▶ Records to process
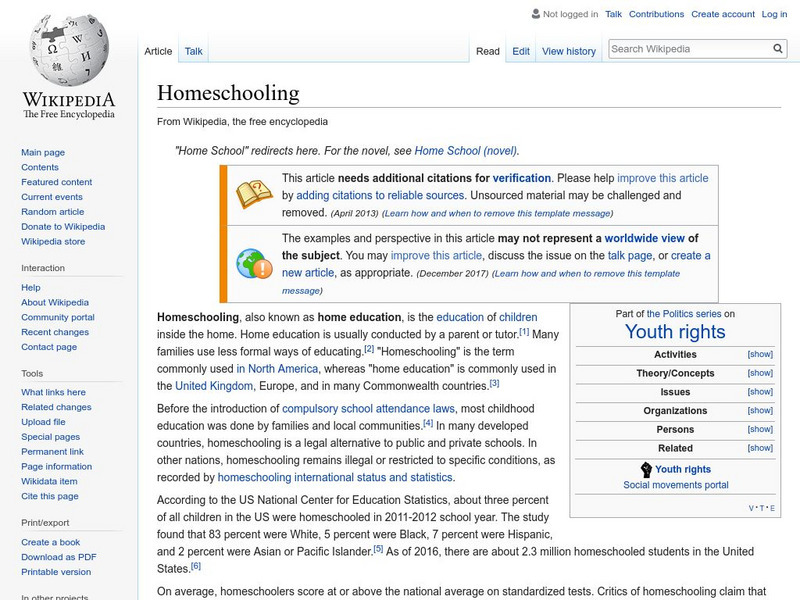Screen dimensions: 800x600
Task: Click the raised fist Youth rights icon
Action: (646, 469)
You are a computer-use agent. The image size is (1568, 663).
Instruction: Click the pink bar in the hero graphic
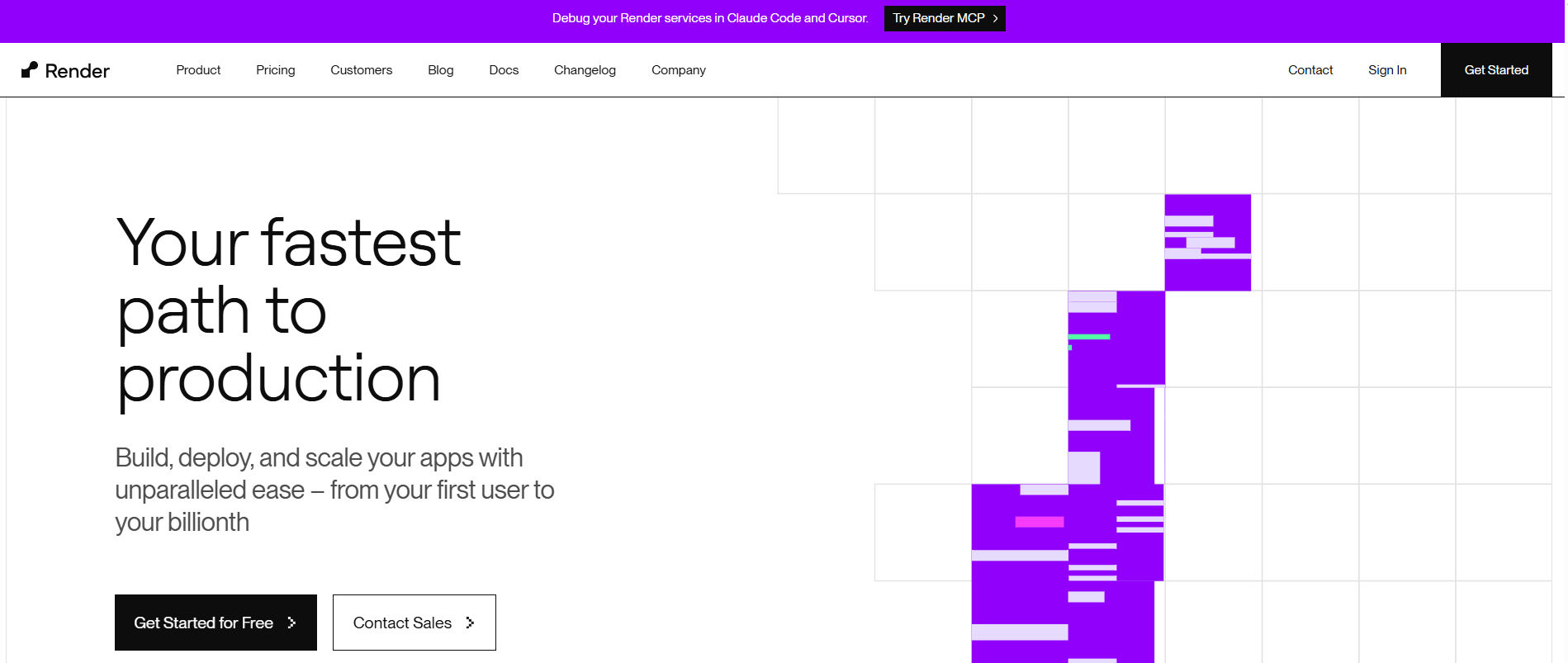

▶ The problem
Copy the listing from the line containing "You are a computer-use" through its end, swapping "pink" for "blue" and keeping everything else the same. Omit the pictures.

▶ Exercise answer
You are a computer-use agent. The image size is (1568, 663).
Instruction: Click the blue bar in the hero graphic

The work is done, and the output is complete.